Classification of Plants and Animals

The term Biodiversity was coined by Walter  G Rosen. It actually means the diversity of life forms found in a particular region. A need to classify this diverse life forms into groups is felt from time to time.

The method of arranging organisms into groups on the basis of their similarities and differences is called classification.

Advantages of classification are as follows:

(a)  It gives information regarding the existing diversity of plants and animals.
(b)  It makes the study of wide variety of organisms convenient.
(c)  It helps us to understand the pattern of evolution.
(d)  It forms the basis for the development of other biological sciences like Ecology, Biogeography, Biochemistry and other disciplines of Biology.

BASICS OF CLASSIFICATITON

In order to classify a broad group of organisms, we have to look for ways in which some of them are similar enough so as to be kept together. Such details of appearance, behaviour, form and function are called characteristics. Some  of the characteristics used for hierarchical classification are given below:

The Complexity of Cell Structure
The complexity of cell structure matters at first, i.e. whether the cell is prokaryotic or eukaryotic. In a eukaryotic cell, the membrane-bound organelles are present along with a nucleus. It efficiently allows isolated cellular processes to be carried out. On the contrary, in a prokaryotic cell,     the membrane-bound organelles and a membrane-bound nucleus are absent. Therefore, the biochemical pathways are organised in different ways in both cells. It facilitates different modes of cell division and the ability to form multicellular organisms. This difference in cell structure forms the basic characteristic of classification.

The Body Structure
The organisms can be found as a single cell (unicellular)  or group of cells (multicellular). The body structure changes the way the cell works, e.g. a multicellular organism like a worm shows the division of labour by forming tissues, organs and organ systems. Unicellular organisms like Amoeba carry out all its functions through its single cell.

Mode of Nutrition
According to this characteristic, organisms are of two types, i.e. autotrophic and heterotrophic. Autotrophic organisms can make their own food through the process of photosynthesis  (e.g. plants). Heterotrophic organisms depend on autotrophs and other animals for their food (e.g. animals and fungi).

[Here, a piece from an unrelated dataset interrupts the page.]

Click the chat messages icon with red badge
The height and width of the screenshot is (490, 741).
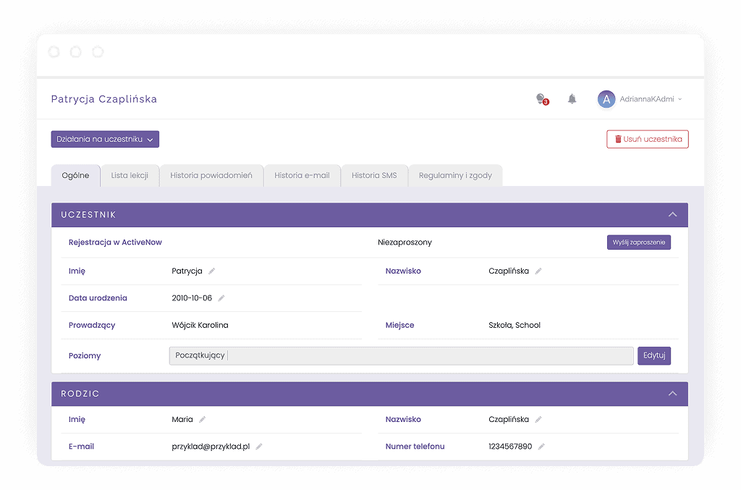(x=541, y=99)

Levels of Organisation of Body
The level of body organisation is different in different organisms. Like plants have different types of tissues as compared to animals. This is because plants require anchorage, while animals require mobility.

Functional Organisation
As the structure and the body design vary, the function of living organisms also shows changes, for e.g. in Amoeba, the pseudopodia are present for locomotion, while in higher animals, legs are present. Humans can run, but plants and trees cannot. This is the result of the organisation of different organs and organ systems.

HIERARCHY OF CLASSIFICATION

A system of arrangement for classification in which organisms are placed in order of logical sequence is called the hierarchy. A unit of classification of organisms which represents a  definite category at any level of classification is called taxon, e.g. phylum.

Biologists, Ernst Haeckel (1894), Robert Whittaker (1959) and  Carl Woese (1977) classified all organisms into broad categories called kingdoms. Whittaker’s classification of organisms has five kingdoms. They are Monera, Protista, Fungi, Plantae and Animalia.

Woese introduced Archaebacteria  (or Archaea) and Eubacteria (or Bacteria) by dividing kingdom-Monera.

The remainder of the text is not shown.